Android 3.0 is the first version of the platform designed to run on either single or multicore processor architectures. A variety of changes in the Dalvik VM, Bionic library, and elsewhere add support for symmetric multiprocessing in multicore environments. These optimizations can benefit all applications, even those that are single-threaded. For example, with two active cores, a single-threaded application might still see a performance boost if the Dalvik garbage collector runs on the second core. The system will arrange for this automatically.

Rich multimedia and connectivity

HTTP Live streaming
Applications can now pass an M3U playlist URL to the media framework to begin an HTTP Live streaming session. The media framework supports most of the HTTP Live streaming specification, including adaptive bit rate.
Pluggable DRM framework
Android 3.0 includes an extensible DRM framework that lets applications manage protected content according to a variety of DRM mechanisms that may be available on the device. For application developers, the framework API offers an consistent, unified API that simplifies the management of protected content, regardless of the underlying DRM engines.
Digital media file transfer
The platform includes built-in support for Media/Picture Transfer Protocol (MTP/PTP) over USB, which lets users easily transfer any type of media files between devices and to a host computer.

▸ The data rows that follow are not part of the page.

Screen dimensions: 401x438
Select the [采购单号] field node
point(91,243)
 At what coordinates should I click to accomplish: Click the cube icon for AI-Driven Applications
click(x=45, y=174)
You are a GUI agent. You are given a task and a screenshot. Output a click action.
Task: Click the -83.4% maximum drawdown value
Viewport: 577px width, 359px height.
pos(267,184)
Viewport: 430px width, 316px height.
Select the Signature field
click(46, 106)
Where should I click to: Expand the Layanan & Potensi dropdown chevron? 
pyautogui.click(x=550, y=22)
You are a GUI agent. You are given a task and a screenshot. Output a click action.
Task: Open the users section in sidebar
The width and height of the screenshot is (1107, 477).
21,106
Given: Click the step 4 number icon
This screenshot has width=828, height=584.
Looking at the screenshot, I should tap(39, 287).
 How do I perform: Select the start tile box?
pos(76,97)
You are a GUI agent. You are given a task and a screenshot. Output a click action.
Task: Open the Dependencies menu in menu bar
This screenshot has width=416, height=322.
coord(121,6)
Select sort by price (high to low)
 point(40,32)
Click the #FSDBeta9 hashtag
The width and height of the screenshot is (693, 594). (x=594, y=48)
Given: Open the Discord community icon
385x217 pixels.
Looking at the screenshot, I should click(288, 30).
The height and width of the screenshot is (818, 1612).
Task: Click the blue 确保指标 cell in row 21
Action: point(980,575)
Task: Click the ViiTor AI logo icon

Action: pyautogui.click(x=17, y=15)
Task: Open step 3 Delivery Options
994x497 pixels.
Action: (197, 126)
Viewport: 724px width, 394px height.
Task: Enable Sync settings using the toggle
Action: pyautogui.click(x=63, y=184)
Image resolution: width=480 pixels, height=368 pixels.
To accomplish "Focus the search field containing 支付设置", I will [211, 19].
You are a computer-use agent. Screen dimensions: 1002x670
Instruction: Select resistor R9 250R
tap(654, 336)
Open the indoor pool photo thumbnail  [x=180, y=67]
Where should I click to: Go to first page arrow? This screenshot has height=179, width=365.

Developers can build on this support, creating applications that let users create or manage media files that they may want to transfer or share across devices.
More types of connectivity
The platform offers new connectivity that developers can build on. API support for Bluetooth A2DP and HSP profiles lets applications query Bluetooth profiles for connected devices, audio state, and more, then notify the user. For example, a music application can check connectivity and status and let the user know that music is playing through a stereo headset. Applications can also register to receive system broadcasts of pre-defined vendor-specific AT commands, such as Platronics Xevent. For example, an application could receive broadcasts that indicate a connected device's battery level and could notify the user or take other action as needed. Applications can also take advantage of the platform's new support for full keyboards connected by USB or Bluetooth.

Enhancements for enterprise

In Android 3.0, developers of device administration applications can support new types of policies, including policies for encrypted storage, password expiration, password history, and password complex characters required.

Compatibility with existing apps

Android 3.0 brings a new UI designed for tablets and other larger screen devices, but it also is fully compatible with applications developed for earlier versions of the platform, or for smaller screen sizes. Existing applications can seamlessly participate in the new holographic UI theme without code changes, by adding a single attribute in their manifest files. The platform emulates the Menu key, which is replaced by the overflow menu in the Action Bar in the new UI. Developers wanting to take fuller advantage of larger screen sizes can also create dedicated layouts and assets for larger screens and add them to their existing applications.